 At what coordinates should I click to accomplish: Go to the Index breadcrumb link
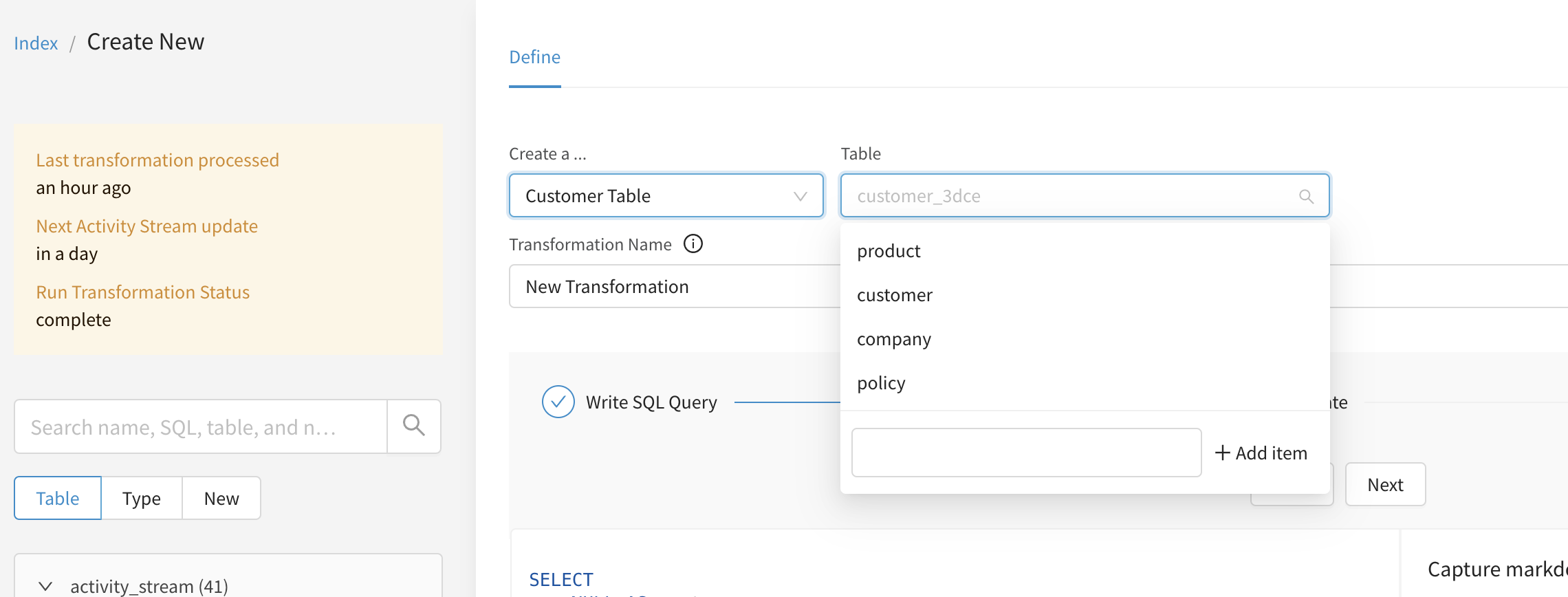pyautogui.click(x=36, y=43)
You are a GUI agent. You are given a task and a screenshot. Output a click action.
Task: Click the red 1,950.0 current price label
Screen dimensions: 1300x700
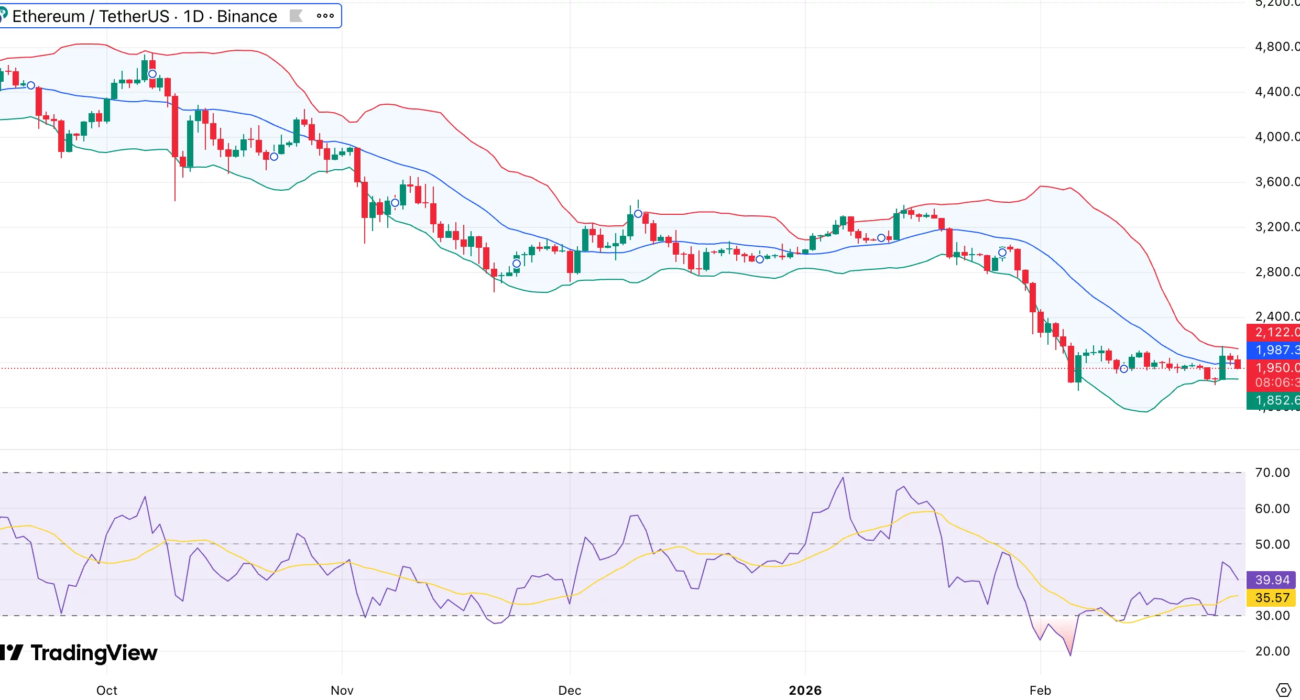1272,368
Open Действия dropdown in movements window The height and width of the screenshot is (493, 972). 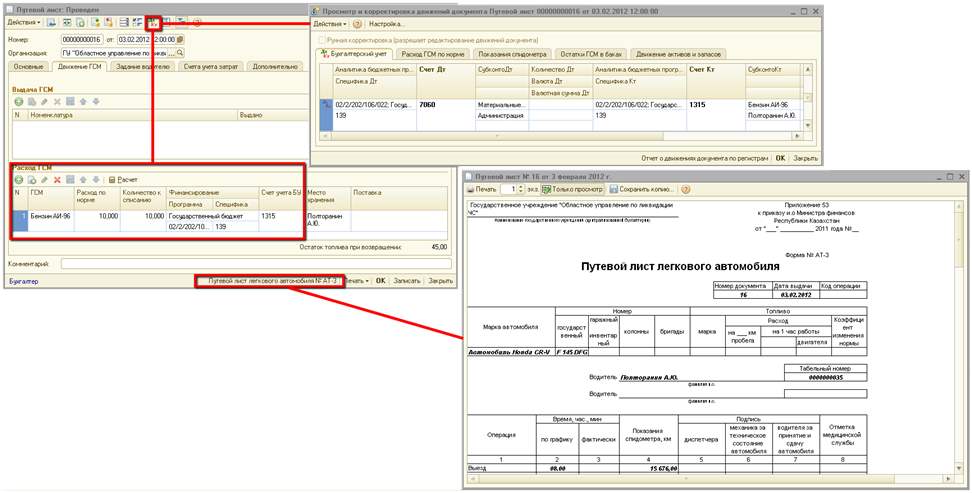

################

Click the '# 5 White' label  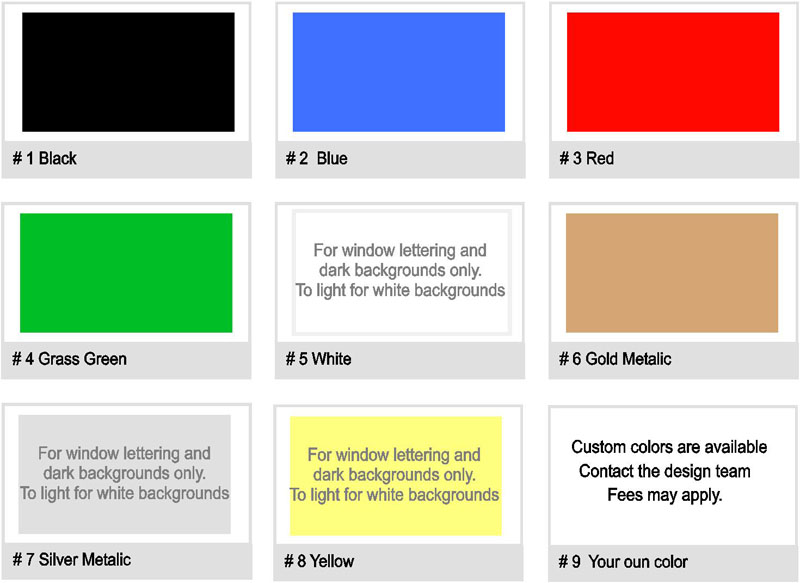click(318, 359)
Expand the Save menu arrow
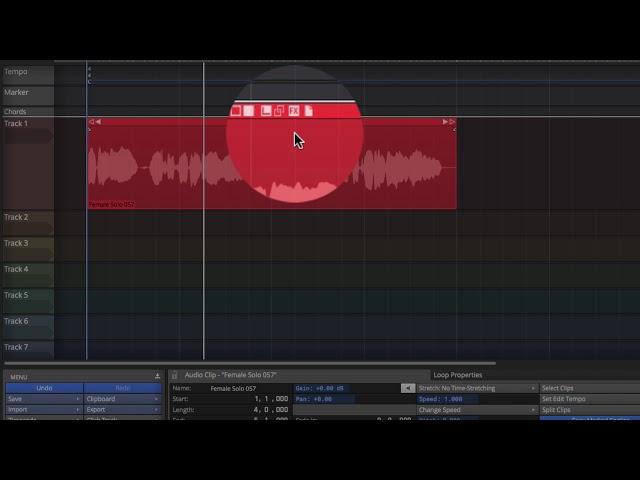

################

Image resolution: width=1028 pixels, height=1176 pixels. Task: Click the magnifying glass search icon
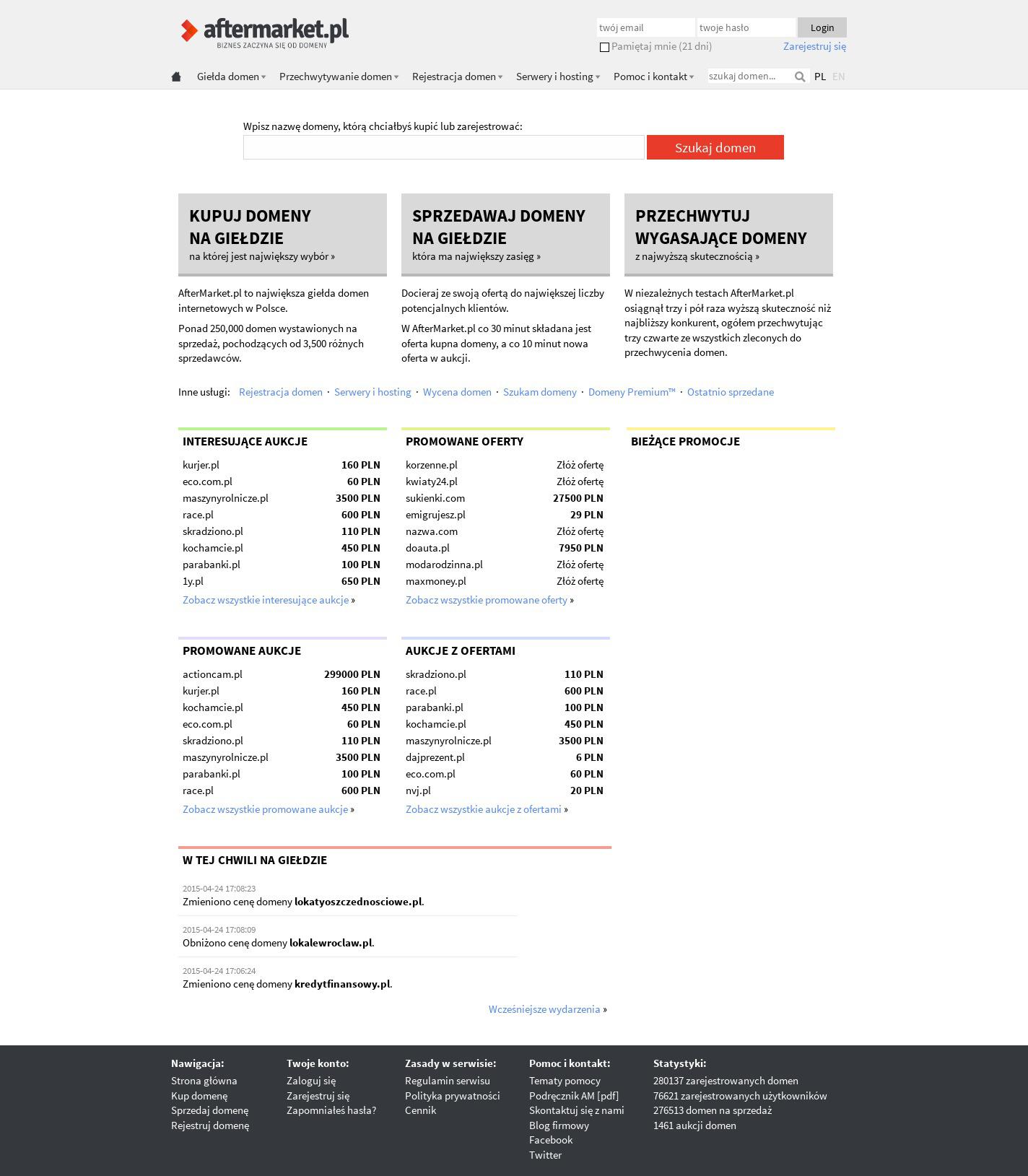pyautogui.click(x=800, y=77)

################

» EXERCISE AIM
Print the data from the line with "At what coordinates" to the line with "Open Действия dropdown", leaving out the pictures.

» EXERCISE ANSWER
 At what coordinates should I click to accomplish: Go to the Index breadcrumb link
pyautogui.click(x=36, y=43)
You are a GUI agent. You are given a task and a screenshot. Output a click action.
Task: Click the red 1,950.0 current price label
Screen dimensions: 1300x700
1272,368
Open Действия dropdown in movements window The height and width of the screenshot is (493, 972). 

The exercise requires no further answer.